Getting details about a loaded espresso object.

Having successfully loaded at least one matching MetaData-FeedLog CSV pair, you can print out details about your experiment by simply executing the name of your ESPRESSO experiment. Running

In [6]: my_expt

should give something like

4 feedlogs with a total of 120 flies.

3 Genotypes [w1118;MB312B-Gal4, MB312B-Gal4>UAS-TrpA1, w1118;UAS-TrpA1]
Categories (3, object): [w1118;MB312B-Gal4 < w1118;UAS-TrpA1 < MB312B-Gal4>UAS-TrpA1].

2 Status types [Sibling, Offspring]
Categories (2, object): [Sibling < Offspring].

2 Temperatures [22, 29]
Categories (2, int64): [22 < 29].

2 FoodChoices [100mM_Sucrose, 100mM_Sucrose_100mM_Arabinose]
Categories (2, object): [100mM_Sucrose < 100mM_Sucrose_100mM_Arabinose].

1 Sex type [M]
Categories (1, object): [M].

1 type of FlyCountInChamber [1]
Categories (1, int64): [1].

Total experiment duration = 360 minutes

ESPRESSO v0.5.0

Try loading some of your own data. You can load MetaData-FeedLog CSV pairs from different experiments and dates, as long as they are in the same folder, and as long as each FeedLog CSV has its matching MetaData CSV.

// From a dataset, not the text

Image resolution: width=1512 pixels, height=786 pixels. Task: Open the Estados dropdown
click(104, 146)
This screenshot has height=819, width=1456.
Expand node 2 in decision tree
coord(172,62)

Attributes of an espresso object.

You can retrieve the original MetaData as a pandas DataFrame with

In [7]: my_expt.flies
Genotype	Sex	Minimum Age	Maximum Age	Tube1	Tube2	Temperature	FlyCountInChamber	FlyID	AtLeastOneFeed
0	w1118;MB312B-Gal4	M	5	7	100mM_Sucrose	100mM_Sucrose_100mM_Arabinose	22	1	2017-03-14_13-17-28-MB312B-Gal4-UAS-TrpA1-22_Fly1	True
1	w1118;MB312B-Gal4	M	5	7	100mM_Sucrose	100mM_Sucrose_100mM_Arabinose	22	1	2017-03-14_13-17-28-MB312B-Gal4-UAS-TrpA1-22_Fly2	True
2	w1118;MB312B-Gal4	M	5	7	100mM_Sucrose	100mM_Sucrose_100mM_Arabinose	22	1	2017-03-14_13-17-28-MB312B-Gal4-UAS-TrpA1-22_Fly3	True
3	w1118;MB312B-Gal4	M	5	7	100mM_Sucrose	100mM_Sucrose_100mM_Arabinose	22	1	2017-03-14_13-17-28-MB312B-Gal4-UAS-TrpA1-22_Fly4	True
4	w1118;MB312B-Gal4	M	5	7	100mM_Sucrose	100mM_Sucrose_100mM_Arabinose	22	1	2017-03-14_13-17-28-MB312B-Gal4-UAS-TrpA1-22_Fly5	True
120 rows × 10 columns

The same can be done for the FeedLog with

In [8]: my_expt.feeds
StartTime	StartFrame	FeedTubeIdx	FlyID	ChoiceIdx	AviFile	FeedVol_µl	FeedDuration_ms	Evap-mm3/s	Valid	...	Maximum Age	Tube1	Tube2	Temperature	FlyCountInChamber	AverageFeedVolumePerFly_µl	AverageFeedCountPerFly	AverageFeedSpeedPerFly_µl/s	FoodChoice	FeedLog_rawfile
532	NaN	NaN	0	2017-03-14_13-17-28-MB312B-Gal4-UAS-TrpA1-22_Fly1	0	NIL	NaN	NaN	NaN	False	...	7	100mM_Sucrose	100mM_Sucrose_100mM_Arabinose	22	1	NaN	0.0	NaN	100mM_Sucrose	FeedLog_2017-03-31_13-42-10-MB312B-Gal4-UAS-Tr...
534	NaN	NaN	1	2017-03-14_13-17-28-MB312B-Gal4-UAS-TrpA1-22_Fly1	1	NIL	NaN	NaN	NaN	False	...	7	100mM_Sucrose	100mM_Sucrose_100mM_Arabinose	22	1	NaN	0.0	NaN	100mM_Sucrose_100mM_Arabinose	FeedLog_2017-03-31_13-42-10-MB312B-Gal4-UAS-Tr...
492	14/03/2017 13:36:26.081	4133459.0	0	2017-03-14_13-17-28-MB312B-Gal4-UAS-TrpA1-22_Fly1	0	FeedEvent_0_2017-03-14_13-36-26.081.avi	0.237945	68506.0	0.000023	True	...	7	100mM_Sucrose	100mM_Sucrose_100mM_Arabinose	22	1	0.237945	1.0	0.003473	100mM_Sucrose	FeedLog_2017-03-31_13-42-10-MB312B-Gal4-UAS-Tr...
493	14/03/2017 13:40:27.382	4140719.0	0	2017-03-14_13-17-28-MB312B-Gal4-UAS-TrpA1-22_Fly1	0	FeedEvent_0_2017-03-14_13-40-27.382.avi	0.001197	8576.0	0.000086	True	...	7	100mM_Sucrose	100mM_Sucrose_100mM_Arabinose	22	1	0.001197	1.0	0.000140	100mM_Sucrose	FeedLog_2017-03-31_13-42-10-MB312B-Gal4-UAS-Tr...
494	14/03/2017 13:40:37.918	4141036.0	0	2017-03-14_13-17-28-MB312B-Gal4-UAS-TrpA1-22_Fly1	0	FeedEvent_0_2017-03-14_13-40-37.918.avi	0.001037	3424.0	0.000086	True	...	7	100mM_Sucrose	100mM_Sucrose_100mM_Arabinose	22	1	0.001037	1.0	0.000303	100mM_Sucrose	FeedLog_2017-03-31_13-42-10-MB312B-Gal4-UAS-Tr...
4295 rows × 28 columns

Each row of the .feeds DataFrame represents a single feed event, with the time, volume, and duration recorded. The metadata for each fly is also recorded.

Note: You will notice (as above) that some feeds have NaN in their FeedVol_µl and FeedDuration_ms columns. These feeds are padding, and should have feed times as either 0.5 seconds or as 6 hr 4 min 49 sec. These false feed events are included as padding to ensure that non-feeding flies and food choices that were not selected can be identified in further plots (e.g. contrast plots).